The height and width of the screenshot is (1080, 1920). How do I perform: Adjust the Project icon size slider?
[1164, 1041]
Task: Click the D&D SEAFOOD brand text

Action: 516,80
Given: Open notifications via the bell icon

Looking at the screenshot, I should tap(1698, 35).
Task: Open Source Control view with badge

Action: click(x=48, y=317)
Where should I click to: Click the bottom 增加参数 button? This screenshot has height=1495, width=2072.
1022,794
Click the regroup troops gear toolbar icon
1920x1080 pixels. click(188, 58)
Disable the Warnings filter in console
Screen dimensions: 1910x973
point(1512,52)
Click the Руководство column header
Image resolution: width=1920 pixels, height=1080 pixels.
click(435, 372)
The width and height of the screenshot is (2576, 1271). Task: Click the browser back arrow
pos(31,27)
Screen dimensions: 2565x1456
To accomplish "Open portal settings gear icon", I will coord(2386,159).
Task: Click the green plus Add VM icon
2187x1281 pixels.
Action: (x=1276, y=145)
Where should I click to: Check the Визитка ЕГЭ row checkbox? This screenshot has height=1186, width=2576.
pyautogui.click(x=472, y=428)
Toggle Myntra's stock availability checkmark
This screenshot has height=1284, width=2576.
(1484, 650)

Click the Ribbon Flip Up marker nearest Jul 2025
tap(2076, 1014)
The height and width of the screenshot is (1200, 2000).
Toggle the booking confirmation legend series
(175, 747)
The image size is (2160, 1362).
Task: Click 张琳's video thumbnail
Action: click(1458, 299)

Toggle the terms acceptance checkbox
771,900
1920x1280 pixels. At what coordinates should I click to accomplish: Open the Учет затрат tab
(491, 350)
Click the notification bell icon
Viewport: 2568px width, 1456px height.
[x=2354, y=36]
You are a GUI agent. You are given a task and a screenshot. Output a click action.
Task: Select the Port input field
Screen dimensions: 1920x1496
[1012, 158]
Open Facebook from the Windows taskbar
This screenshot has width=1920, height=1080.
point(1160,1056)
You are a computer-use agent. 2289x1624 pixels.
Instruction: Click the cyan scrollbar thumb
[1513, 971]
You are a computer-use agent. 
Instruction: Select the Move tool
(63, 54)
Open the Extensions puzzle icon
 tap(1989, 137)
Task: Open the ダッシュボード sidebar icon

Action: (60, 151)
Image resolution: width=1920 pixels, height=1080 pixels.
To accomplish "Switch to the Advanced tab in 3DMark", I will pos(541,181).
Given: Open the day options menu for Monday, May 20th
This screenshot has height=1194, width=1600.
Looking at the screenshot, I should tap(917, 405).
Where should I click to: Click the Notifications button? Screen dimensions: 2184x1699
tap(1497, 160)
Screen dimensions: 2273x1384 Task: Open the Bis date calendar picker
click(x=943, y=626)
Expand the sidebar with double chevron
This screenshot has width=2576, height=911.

........

Look through the records for the word "computer". Every line that has it should be copied.

You are a computer-use agent. 2289x1624 pixels.
You are a computer-use agent. 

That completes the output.